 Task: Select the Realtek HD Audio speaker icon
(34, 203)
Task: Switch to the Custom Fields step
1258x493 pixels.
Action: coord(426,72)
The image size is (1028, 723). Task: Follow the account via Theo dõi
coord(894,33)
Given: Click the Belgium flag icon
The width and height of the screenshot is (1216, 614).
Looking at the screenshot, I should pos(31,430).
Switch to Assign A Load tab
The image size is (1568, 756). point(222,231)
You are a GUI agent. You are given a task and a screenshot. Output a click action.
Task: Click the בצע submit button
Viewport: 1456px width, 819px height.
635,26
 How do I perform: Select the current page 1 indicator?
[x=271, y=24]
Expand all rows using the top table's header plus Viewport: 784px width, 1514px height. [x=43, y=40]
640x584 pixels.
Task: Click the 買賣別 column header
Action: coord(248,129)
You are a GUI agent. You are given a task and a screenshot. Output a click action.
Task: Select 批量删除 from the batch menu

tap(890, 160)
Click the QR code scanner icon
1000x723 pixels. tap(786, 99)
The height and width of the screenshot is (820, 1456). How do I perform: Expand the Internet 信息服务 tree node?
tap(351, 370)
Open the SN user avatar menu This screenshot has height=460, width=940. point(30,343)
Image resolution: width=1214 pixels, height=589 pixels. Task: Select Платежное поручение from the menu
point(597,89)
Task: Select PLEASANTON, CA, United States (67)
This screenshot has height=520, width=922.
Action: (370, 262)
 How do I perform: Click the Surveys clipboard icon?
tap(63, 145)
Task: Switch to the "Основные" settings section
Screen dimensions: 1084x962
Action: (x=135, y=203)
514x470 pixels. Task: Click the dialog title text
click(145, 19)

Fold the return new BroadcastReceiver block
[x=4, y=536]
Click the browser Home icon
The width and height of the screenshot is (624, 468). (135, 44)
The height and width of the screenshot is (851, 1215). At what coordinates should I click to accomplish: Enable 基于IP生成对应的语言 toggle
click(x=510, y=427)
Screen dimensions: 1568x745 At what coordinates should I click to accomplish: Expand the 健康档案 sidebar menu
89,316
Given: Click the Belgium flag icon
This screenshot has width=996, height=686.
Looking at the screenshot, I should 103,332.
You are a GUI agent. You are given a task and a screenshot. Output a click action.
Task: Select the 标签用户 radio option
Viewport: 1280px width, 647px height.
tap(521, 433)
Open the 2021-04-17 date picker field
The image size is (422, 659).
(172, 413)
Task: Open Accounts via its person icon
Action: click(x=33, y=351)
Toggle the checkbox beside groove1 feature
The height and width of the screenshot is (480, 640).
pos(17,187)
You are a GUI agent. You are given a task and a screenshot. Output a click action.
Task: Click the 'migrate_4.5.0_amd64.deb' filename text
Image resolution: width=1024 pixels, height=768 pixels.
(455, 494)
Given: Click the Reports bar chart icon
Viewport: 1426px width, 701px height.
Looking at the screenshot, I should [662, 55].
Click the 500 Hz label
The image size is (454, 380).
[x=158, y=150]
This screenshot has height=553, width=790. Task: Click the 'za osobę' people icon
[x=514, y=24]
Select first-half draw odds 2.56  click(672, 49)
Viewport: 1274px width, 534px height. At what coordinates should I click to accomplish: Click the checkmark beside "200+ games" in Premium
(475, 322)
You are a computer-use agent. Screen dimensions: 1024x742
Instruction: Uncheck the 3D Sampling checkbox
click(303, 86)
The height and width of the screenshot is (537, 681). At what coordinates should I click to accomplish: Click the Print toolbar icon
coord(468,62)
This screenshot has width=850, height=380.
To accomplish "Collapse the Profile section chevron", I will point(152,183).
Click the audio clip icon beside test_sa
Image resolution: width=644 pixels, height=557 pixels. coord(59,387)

□ □ □

§ **What is required**
Copy the data. Make sure every line matches exactly.

§ **Answer below**
 Task: Select the Realtek HD Audio speaker icon
(34, 203)
Task: Switch to the Custom Fields step
1258x493 pixels.
Action: coord(426,72)
The image size is (1028, 723). Task: Follow the account via Theo dõi
coord(894,33)
Given: Click the Belgium flag icon
The width and height of the screenshot is (1216, 614).
Looking at the screenshot, I should pos(31,430).
Switch to Assign A Load tab
The image size is (1568, 756). point(222,231)
You are a GUI agent. You are given a task and a screenshot. Output a click action.
Task: Click the בצע submit button
Viewport: 1456px width, 819px height.
635,26
 How do I perform: Select the current page 1 indicator?
[x=271, y=24]
Expand all rows using the top table's header plus Viewport: 784px width, 1514px height. [x=43, y=40]
640x584 pixels.
Task: Click the 買賣別 column header
Action: coord(248,129)
You are a GUI agent. You are given a task and a screenshot. Output a click action.
Task: Select 批量删除 from the batch menu

tap(890, 160)
Click the QR code scanner icon
1000x723 pixels. tap(786, 99)
The height and width of the screenshot is (820, 1456). How do I perform: Expand the Internet 信息服务 tree node?
tap(351, 370)
Open the SN user avatar menu This screenshot has height=460, width=940. point(30,343)
Image resolution: width=1214 pixels, height=589 pixels. Task: Select Платежное поручение from the menu
point(597,89)
Task: Select PLEASANTON, CA, United States (67)
This screenshot has height=520, width=922.
Action: (370, 262)
 How do I perform: Click the Surveys clipboard icon?
tap(63, 145)
Task: Switch to the "Основные" settings section
Screen dimensions: 1084x962
Action: (x=135, y=203)
514x470 pixels. Task: Click the dialog title text
click(145, 19)

Fold the return new BroadcastReceiver block
[x=4, y=536]
Click the browser Home icon
The width and height of the screenshot is (624, 468). (135, 44)
The height and width of the screenshot is (851, 1215). At what coordinates should I click to accomplish: Enable 基于IP生成对应的语言 toggle
click(x=510, y=427)
Screen dimensions: 1568x745 At what coordinates should I click to accomplish: Expand the 健康档案 sidebar menu
89,316
Given: Click the Belgium flag icon
This screenshot has width=996, height=686.
Looking at the screenshot, I should 103,332.
You are a GUI agent. You are given a task and a screenshot. Output a click action.
Task: Select the 标签用户 radio option
Viewport: 1280px width, 647px height.
tap(521, 433)
Open the 2021-04-17 date picker field
The image size is (422, 659).
(172, 413)
Task: Open Accounts via its person icon
Action: click(x=33, y=351)
Toggle the checkbox beside groove1 feature
The height and width of the screenshot is (480, 640).
pos(17,187)
You are a GUI agent. You are given a task and a screenshot. Output a click action.
Task: Click the 'migrate_4.5.0_amd64.deb' filename text
Image resolution: width=1024 pixels, height=768 pixels.
(455, 494)
Given: Click the Reports bar chart icon
Viewport: 1426px width, 701px height.
Looking at the screenshot, I should [662, 55].
Click the 500 Hz label
The image size is (454, 380).
[x=158, y=150]
This screenshot has height=553, width=790. Task: Click the 'za osobę' people icon
[x=514, y=24]
Select first-half draw odds 2.56  click(672, 49)
Viewport: 1274px width, 534px height. At what coordinates should I click to accomplish: Click the checkmark beside "200+ games" in Premium
(475, 322)
You are a computer-use agent. Screen dimensions: 1024x742
Instruction: Uncheck the 3D Sampling checkbox
click(303, 86)
The height and width of the screenshot is (537, 681). At what coordinates should I click to accomplish: Click the Print toolbar icon
coord(468,62)
This screenshot has width=850, height=380.
To accomplish "Collapse the Profile section chevron", I will point(152,183).
Click the audio clip icon beside test_sa
Image resolution: width=644 pixels, height=557 pixels. coord(59,387)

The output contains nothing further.